>>
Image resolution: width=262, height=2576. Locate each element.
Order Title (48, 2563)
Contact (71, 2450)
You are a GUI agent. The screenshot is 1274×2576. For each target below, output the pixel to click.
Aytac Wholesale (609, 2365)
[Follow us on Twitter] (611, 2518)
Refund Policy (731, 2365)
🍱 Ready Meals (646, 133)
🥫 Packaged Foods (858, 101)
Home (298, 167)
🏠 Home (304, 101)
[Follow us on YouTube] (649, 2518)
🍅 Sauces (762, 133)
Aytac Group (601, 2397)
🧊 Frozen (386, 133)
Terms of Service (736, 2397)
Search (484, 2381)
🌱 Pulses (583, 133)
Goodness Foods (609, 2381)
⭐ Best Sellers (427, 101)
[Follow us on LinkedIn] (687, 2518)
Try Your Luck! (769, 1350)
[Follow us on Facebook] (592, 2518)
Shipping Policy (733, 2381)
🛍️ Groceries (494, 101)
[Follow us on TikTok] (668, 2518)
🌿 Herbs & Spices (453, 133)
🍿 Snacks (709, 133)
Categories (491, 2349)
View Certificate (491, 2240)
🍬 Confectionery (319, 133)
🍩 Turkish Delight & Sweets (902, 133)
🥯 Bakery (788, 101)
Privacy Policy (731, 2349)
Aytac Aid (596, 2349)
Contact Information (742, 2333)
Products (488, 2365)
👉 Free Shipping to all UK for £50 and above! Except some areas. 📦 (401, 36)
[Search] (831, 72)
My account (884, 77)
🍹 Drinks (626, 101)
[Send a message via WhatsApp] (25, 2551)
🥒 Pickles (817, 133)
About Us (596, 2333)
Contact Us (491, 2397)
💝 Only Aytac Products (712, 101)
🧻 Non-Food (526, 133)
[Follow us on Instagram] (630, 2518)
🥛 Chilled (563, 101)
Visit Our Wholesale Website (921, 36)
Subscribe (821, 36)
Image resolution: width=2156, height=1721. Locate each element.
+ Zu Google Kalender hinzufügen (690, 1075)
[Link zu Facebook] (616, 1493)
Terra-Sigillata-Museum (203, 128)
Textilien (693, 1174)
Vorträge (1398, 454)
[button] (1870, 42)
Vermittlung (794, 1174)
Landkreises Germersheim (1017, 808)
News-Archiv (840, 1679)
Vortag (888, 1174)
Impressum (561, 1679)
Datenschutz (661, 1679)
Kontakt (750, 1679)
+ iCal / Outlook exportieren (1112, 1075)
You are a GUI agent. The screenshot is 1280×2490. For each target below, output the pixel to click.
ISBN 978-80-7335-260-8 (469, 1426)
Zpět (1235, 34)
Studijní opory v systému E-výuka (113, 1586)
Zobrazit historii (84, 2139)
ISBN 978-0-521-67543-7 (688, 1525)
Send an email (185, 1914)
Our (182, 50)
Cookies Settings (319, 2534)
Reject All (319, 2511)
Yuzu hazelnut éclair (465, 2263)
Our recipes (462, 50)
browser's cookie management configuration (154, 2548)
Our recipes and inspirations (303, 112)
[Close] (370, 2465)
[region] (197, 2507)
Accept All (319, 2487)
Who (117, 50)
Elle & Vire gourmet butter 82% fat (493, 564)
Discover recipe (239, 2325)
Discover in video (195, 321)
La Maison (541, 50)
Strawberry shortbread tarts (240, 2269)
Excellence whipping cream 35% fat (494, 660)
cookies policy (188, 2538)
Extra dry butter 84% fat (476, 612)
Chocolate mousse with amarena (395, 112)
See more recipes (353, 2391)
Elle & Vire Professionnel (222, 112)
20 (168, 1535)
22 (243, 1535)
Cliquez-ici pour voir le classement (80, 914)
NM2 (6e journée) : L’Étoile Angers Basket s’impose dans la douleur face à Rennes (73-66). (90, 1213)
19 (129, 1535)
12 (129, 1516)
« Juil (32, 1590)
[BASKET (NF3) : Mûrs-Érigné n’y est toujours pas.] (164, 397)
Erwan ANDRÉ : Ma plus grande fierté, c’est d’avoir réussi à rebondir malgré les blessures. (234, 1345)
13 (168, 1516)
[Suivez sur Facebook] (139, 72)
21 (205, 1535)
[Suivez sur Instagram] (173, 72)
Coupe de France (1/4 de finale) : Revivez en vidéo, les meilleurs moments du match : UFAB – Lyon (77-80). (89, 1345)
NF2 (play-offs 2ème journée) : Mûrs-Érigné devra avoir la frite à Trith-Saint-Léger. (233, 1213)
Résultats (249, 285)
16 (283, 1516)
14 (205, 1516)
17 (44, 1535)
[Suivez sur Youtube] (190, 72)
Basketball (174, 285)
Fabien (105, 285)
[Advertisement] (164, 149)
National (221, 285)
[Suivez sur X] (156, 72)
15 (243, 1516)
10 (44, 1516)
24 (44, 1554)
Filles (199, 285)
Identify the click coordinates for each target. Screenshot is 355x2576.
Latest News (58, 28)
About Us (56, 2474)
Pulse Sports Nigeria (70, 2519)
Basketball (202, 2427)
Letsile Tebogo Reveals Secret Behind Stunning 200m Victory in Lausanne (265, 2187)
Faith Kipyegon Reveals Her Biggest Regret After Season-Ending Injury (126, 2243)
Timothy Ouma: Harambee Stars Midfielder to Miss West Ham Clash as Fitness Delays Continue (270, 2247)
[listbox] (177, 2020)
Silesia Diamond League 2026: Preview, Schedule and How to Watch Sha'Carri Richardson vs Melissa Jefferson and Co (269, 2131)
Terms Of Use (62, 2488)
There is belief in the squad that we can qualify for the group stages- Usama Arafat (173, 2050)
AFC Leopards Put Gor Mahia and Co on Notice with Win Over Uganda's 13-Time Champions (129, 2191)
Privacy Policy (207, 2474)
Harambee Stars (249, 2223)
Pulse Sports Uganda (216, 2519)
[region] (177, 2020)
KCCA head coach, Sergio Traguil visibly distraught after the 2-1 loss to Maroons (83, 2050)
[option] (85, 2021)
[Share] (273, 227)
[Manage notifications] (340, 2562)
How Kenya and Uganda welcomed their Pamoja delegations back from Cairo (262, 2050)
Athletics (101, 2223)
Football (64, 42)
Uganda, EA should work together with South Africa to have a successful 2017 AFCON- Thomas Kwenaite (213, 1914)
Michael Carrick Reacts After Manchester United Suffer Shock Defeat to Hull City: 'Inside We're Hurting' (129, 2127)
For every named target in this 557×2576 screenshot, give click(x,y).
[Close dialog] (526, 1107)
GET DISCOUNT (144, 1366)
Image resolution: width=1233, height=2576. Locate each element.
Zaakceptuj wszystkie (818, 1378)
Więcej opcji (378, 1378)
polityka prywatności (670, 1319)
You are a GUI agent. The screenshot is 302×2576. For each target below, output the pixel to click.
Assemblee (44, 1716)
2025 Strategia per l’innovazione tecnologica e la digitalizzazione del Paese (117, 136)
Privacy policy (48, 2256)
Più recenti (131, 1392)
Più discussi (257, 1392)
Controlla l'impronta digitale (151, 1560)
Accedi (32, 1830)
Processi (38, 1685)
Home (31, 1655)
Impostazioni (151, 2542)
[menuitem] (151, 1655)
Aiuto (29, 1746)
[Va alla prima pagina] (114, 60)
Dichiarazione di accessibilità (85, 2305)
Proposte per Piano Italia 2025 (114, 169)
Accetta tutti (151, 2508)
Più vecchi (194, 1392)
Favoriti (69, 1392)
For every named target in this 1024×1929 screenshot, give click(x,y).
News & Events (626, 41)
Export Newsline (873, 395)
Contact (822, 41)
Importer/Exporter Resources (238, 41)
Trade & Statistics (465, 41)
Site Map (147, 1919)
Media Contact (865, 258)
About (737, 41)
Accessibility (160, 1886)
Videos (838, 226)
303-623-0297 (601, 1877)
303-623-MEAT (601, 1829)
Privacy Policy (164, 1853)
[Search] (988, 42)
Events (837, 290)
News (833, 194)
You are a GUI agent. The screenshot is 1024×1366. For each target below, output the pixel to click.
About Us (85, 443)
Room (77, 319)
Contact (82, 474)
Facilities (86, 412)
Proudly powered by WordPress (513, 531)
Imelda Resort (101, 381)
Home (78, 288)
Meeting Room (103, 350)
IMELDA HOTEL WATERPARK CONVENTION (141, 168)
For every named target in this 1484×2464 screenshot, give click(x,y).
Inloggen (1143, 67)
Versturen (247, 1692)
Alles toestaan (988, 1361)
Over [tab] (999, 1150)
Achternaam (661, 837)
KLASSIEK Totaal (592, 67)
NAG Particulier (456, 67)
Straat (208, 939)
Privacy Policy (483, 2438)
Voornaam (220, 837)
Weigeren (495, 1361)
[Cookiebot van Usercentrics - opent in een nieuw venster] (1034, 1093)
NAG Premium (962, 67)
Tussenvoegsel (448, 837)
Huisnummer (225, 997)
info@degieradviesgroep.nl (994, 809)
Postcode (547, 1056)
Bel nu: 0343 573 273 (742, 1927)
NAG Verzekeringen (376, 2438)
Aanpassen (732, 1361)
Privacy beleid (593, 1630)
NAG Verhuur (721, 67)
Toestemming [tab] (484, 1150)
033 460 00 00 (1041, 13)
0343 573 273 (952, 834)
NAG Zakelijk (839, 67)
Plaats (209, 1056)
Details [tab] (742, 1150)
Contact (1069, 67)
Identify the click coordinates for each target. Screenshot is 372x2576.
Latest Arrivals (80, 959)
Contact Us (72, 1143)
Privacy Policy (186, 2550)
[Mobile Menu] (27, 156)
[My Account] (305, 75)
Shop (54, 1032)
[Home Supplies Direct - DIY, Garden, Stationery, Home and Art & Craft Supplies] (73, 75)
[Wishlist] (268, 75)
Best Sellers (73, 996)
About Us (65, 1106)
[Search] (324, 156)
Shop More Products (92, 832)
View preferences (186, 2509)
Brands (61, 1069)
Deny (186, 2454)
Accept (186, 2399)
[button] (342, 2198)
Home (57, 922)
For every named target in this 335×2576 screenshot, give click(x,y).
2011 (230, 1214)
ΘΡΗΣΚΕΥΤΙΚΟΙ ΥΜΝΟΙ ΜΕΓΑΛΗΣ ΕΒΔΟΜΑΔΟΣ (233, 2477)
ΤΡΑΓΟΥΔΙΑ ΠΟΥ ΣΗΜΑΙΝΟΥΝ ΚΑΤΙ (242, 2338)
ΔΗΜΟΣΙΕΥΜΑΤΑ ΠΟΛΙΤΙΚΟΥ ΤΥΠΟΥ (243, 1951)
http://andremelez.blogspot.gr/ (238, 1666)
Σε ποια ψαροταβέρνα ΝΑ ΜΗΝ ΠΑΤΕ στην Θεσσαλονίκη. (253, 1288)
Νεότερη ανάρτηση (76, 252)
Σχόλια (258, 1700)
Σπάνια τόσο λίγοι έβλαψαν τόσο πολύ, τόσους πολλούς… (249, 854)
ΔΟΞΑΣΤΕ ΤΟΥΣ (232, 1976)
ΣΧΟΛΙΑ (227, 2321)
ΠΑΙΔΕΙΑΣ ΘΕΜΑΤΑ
<<
__WHAT TO PRODUCE__.
Beginning at the line above with "Voornaam (220, 837)" and finishing at the line with "Home (57, 922)", return each line exactly and return nothing else.

__SOLUTION FOR THIS TASK__.
Voornaam (220, 837)
Weigeren (495, 1361)
[Cookiebot van Usercentrics - opent in een nieuw venster] (1034, 1093)
NAG Premium (962, 67)
Tussenvoegsel (448, 837)
Huisnummer (225, 997)
info@degieradviesgroep.nl (994, 809)
Postcode (547, 1056)
Bel nu: 0343 573 273 (742, 1927)
NAG Verzekeringen (376, 2438)
Aanpassen (732, 1361)
Privacy beleid (593, 1630)
NAG Verhuur (721, 67)
Toestemming [tab] (484, 1150)
033 460 00 00 (1041, 13)
0343 573 273 (952, 834)
NAG Zakelijk (839, 67)
Plaats (209, 1056)
Details [tab] (742, 1150)
Contact (1069, 67)
Identify the click coordinates for each target. Screenshot is 372x2576.
Latest Arrivals (80, 959)
Contact Us (72, 1143)
Privacy Policy (186, 2550)
[Mobile Menu] (27, 156)
[My Account] (305, 75)
Shop (54, 1032)
[Home Supplies Direct - DIY, Garden, Stationery, Home and Art & Craft Supplies] (73, 75)
[Wishlist] (268, 75)
Best Sellers (73, 996)
About Us (65, 1106)
[Search] (324, 156)
Shop More Products (92, 832)
View preferences (186, 2509)
Brands (61, 1069)
Deny (186, 2454)
Accept (186, 2399)
[button] (342, 2198)
Home (57, 922)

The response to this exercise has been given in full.